## SOURCE EXTRACT
========

Yavanika () is a 1982 Indian Malayalam-language mystery thriller film written and directed by K. G. George, and starring  Bharath Gopi, Mammootty,Nedumudi Venu, Jalaja and Thilakan in lead roles. The film is regarded as one of the finest mystery or investigative thrillers ever made in Malayalam cinema. The film explores backstage drama of a travelling drama group. The plot is structured around the search for an unpopular tabla player of the troupe who suddenly disappears. The movie makes use of the Rashomon Effect. The film received wide critical acclaim. Yavanika is one of George's most celebrated films, regarded by critics as a masterpiece of Malayalam cinema.

Plot 

Vakkachan is a popular theatre owner running his drama company known as "Bhavana theatres". He is the director of his dramas and is a critically acclaimed director and often surfaces as the best ones in the state drama awards (in the story).
The movie starts with a scene that the troupe departs for a stage show during that night at a distant place. All are on board but wait for Kollappally, a popular and award-winning performer of the troupe. On that rainy evening, Kollappalli arrives late (unusually) and gives excuses to Vakkachan for being late, and the bus departs.

On the way, they pick up Rohini, who plays the lead female role in the drama, from her home. Vakkachan enquires about Ayyappan, the tabalist of the troupe, with whom Rohini lives. The gloomy faced Rohini says she doesn't know where he is and that he hasn't returned home since last night. Varunan, the comedian of the troupe, suggests going to the nearest arrack parlour where Ayyappan, a drunkard by nature, might be sleeping by booze over last night. However, the team could not find him there either and they proceed to the stage with anticipation that Ayyapan might be joining directly there.

========

## DATA PROVIDED

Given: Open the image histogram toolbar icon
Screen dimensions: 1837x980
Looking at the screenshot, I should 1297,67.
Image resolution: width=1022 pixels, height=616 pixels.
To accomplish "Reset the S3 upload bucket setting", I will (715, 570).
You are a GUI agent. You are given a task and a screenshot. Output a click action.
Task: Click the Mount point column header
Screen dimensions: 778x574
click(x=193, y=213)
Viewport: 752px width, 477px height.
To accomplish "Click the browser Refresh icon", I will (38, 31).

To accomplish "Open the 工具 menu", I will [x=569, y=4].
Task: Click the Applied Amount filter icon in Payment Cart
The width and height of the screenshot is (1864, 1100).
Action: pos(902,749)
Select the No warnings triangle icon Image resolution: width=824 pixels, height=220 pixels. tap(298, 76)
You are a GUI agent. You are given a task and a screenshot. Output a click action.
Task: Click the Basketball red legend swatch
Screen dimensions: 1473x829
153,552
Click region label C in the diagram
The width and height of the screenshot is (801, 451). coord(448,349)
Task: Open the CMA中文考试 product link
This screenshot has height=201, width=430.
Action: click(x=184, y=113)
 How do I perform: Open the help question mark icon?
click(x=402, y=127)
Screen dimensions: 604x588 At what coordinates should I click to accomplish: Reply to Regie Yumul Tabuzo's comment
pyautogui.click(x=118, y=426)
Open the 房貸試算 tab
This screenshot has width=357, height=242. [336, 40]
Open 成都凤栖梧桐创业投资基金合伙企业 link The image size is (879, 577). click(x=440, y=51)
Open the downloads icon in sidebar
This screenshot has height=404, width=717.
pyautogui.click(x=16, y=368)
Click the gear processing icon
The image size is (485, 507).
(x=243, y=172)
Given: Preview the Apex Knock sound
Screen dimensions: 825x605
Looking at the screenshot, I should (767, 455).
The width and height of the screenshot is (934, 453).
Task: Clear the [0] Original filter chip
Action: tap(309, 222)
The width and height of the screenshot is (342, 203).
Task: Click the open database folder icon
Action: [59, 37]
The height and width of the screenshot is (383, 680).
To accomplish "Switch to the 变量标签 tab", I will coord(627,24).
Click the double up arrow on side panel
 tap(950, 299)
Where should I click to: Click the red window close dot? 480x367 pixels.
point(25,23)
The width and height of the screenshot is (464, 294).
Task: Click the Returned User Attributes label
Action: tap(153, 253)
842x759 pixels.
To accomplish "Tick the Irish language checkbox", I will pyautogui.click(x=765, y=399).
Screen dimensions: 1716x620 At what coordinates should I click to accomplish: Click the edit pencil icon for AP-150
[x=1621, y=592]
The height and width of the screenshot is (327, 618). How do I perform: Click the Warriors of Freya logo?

========

## DIRECTIONS
1. Using the Yavanika passage, mark each statement yes or no and quote the text's deciding words: (a) The film came out in 1982. (b) The troupe picks up Rohini at an arrack parlour. (c) Kollappally arrives on time for the bus.
2. Reproduce the Yavanika passage word for word, from "The movie starts" to "the bus departs.".

## EXPECTED RESULTS
1.
(a) Yes: "a 1982 Indian Malayalam-language mystery thriller film"
(b) No: "they pick up Rohini, who plays the lead female role in the drama, from her home"
(c) No: "Kollappalli arrives late (unusually)"

2.
The movie starts with a scene that the troupe departs for a stage show during that night at a distant place. All are on board but wait for Kollappally, a popular and award-winning performer of the troupe. On that rainy evening, Kollappalli arrives late (unusually) and gives excuses to Vakkachan for being late, and the bus departs.